* _Task statement_
From the material below, list every line containing "header".

============================================================

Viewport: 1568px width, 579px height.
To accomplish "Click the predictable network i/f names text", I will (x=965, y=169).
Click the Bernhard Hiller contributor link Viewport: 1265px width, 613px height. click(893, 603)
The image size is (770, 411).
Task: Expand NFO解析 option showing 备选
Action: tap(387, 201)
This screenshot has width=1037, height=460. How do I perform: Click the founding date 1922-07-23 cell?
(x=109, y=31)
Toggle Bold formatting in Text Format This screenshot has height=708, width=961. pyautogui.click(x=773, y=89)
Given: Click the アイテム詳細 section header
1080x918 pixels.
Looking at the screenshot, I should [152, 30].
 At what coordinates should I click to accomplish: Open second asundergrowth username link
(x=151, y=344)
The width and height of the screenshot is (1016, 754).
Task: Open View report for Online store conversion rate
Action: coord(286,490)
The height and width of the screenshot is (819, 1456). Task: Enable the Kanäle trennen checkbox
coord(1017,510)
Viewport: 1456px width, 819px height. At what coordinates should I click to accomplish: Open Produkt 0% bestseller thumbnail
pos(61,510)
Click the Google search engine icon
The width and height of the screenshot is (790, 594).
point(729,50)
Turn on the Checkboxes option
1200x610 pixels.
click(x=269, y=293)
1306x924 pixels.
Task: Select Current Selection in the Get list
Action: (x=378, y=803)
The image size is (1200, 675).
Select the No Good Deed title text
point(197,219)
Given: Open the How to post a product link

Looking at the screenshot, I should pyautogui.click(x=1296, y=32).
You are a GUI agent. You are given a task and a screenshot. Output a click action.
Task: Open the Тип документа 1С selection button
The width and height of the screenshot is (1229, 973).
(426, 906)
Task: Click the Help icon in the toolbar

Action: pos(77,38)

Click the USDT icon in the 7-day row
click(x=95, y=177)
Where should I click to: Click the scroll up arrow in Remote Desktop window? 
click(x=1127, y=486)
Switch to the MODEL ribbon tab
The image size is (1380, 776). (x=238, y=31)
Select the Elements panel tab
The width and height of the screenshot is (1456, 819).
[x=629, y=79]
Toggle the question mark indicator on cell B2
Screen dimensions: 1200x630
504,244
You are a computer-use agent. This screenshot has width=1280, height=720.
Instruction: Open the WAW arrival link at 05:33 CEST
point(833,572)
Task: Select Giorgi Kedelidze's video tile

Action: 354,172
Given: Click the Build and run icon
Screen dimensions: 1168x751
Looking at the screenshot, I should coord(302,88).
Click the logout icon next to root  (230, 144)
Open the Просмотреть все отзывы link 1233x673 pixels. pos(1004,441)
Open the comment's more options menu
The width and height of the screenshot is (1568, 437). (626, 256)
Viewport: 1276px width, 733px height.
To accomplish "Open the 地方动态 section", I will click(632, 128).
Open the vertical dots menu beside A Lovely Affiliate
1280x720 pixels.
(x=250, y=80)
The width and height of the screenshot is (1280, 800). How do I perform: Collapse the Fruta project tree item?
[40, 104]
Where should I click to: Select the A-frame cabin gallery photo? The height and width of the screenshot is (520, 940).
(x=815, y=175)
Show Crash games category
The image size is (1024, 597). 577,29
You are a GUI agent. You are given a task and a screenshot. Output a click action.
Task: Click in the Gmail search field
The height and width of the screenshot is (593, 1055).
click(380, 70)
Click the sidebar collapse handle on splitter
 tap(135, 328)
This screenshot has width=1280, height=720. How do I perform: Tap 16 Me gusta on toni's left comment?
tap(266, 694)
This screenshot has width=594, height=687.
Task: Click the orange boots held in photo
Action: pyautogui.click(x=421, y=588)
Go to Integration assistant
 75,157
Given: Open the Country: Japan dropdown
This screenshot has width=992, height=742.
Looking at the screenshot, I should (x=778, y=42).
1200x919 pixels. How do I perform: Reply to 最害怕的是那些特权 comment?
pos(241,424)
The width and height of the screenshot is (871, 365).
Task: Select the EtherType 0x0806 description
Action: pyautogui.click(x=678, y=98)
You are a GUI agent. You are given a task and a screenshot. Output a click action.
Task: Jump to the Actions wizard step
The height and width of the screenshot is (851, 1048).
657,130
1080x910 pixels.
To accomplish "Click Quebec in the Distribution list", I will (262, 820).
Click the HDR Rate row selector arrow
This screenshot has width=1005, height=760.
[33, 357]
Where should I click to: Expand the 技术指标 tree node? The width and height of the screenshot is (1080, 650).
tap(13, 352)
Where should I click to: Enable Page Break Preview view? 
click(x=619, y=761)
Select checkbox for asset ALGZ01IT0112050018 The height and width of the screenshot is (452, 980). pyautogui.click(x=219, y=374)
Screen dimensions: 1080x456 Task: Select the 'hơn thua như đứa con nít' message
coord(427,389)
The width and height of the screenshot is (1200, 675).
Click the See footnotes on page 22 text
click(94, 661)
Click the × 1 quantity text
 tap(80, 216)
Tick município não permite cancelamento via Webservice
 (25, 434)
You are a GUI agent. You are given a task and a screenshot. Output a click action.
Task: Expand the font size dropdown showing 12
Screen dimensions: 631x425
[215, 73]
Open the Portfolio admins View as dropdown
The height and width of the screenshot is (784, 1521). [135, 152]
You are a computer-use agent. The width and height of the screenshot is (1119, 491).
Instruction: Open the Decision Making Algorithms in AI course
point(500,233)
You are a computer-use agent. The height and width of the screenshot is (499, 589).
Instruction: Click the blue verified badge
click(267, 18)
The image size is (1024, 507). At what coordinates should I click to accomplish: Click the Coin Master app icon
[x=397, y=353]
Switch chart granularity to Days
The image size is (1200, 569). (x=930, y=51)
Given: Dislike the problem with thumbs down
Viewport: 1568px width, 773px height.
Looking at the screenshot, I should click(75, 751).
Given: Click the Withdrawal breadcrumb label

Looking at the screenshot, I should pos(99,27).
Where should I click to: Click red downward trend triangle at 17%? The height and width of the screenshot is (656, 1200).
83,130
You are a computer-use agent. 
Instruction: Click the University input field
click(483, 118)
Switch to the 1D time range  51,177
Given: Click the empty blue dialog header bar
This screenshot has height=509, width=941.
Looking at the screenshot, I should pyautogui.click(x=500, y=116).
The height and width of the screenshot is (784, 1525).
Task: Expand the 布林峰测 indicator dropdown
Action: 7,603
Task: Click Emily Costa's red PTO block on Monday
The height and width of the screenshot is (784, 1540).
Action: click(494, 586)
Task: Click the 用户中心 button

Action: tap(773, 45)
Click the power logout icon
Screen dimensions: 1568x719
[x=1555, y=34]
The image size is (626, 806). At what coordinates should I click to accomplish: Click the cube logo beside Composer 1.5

============================================================

* _Your solution_
Given: Click the アイテム詳細 section header
Given: Click the empty blue dialog header bar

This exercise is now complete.